Of the lines below, copy those that hold the word "more".

:: Supplied material ::
··········

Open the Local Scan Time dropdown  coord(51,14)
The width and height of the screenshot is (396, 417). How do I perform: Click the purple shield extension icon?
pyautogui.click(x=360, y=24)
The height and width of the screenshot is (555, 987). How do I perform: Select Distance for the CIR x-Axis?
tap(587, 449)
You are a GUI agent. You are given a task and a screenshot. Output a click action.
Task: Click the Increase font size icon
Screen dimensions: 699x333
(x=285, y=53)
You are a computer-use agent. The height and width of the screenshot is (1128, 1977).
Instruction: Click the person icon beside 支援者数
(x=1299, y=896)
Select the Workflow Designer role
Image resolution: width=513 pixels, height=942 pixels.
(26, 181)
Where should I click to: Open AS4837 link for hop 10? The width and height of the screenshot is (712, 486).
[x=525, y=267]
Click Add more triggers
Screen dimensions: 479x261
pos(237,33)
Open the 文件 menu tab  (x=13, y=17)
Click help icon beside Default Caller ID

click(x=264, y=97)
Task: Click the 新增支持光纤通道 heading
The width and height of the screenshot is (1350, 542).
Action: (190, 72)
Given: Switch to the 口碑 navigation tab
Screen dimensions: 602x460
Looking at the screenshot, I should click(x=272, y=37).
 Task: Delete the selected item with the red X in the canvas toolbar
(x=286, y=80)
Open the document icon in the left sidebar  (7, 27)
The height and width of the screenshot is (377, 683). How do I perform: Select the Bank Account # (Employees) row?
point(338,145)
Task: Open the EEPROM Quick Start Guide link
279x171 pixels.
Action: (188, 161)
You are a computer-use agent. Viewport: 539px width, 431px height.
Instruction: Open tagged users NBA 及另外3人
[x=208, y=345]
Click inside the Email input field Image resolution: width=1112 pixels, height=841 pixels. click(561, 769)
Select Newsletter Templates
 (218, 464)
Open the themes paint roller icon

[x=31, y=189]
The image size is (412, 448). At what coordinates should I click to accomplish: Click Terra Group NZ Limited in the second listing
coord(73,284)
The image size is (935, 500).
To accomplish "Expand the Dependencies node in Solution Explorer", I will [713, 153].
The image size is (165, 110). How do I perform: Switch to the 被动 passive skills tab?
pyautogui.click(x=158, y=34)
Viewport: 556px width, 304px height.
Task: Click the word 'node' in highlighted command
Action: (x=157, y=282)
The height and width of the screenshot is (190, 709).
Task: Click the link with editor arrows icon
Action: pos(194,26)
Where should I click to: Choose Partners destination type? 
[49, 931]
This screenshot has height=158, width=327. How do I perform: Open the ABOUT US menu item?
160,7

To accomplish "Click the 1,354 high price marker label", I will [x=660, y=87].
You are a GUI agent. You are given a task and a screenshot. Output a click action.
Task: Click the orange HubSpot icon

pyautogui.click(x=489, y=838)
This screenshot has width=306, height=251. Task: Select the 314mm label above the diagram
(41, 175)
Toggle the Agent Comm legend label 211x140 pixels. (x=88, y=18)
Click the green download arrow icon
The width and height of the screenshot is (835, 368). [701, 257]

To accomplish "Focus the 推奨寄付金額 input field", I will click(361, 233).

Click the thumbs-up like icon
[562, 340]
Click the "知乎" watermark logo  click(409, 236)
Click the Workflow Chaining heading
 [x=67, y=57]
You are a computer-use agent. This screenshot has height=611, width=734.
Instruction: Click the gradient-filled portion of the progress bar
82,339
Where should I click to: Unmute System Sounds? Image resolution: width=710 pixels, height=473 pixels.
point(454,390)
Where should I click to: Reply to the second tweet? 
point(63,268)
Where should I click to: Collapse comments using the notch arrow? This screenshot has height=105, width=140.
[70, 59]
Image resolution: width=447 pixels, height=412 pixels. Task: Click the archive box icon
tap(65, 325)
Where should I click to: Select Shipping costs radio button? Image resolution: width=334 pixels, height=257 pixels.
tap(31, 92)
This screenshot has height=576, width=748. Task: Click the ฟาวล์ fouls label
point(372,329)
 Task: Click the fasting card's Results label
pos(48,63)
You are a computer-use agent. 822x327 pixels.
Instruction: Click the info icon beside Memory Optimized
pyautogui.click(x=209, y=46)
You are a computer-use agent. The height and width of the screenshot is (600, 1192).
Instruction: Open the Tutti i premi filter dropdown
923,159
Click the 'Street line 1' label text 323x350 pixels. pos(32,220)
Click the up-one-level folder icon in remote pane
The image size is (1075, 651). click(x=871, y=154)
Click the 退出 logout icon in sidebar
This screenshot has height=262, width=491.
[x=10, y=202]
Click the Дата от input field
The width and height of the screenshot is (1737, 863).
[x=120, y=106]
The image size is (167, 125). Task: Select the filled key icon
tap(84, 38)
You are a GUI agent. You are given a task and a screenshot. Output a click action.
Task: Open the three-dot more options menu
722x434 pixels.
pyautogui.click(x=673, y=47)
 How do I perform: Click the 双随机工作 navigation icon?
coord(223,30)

··········

:: Exercise output ::
Click Add more triggers
Task: Open the three-dot more options menu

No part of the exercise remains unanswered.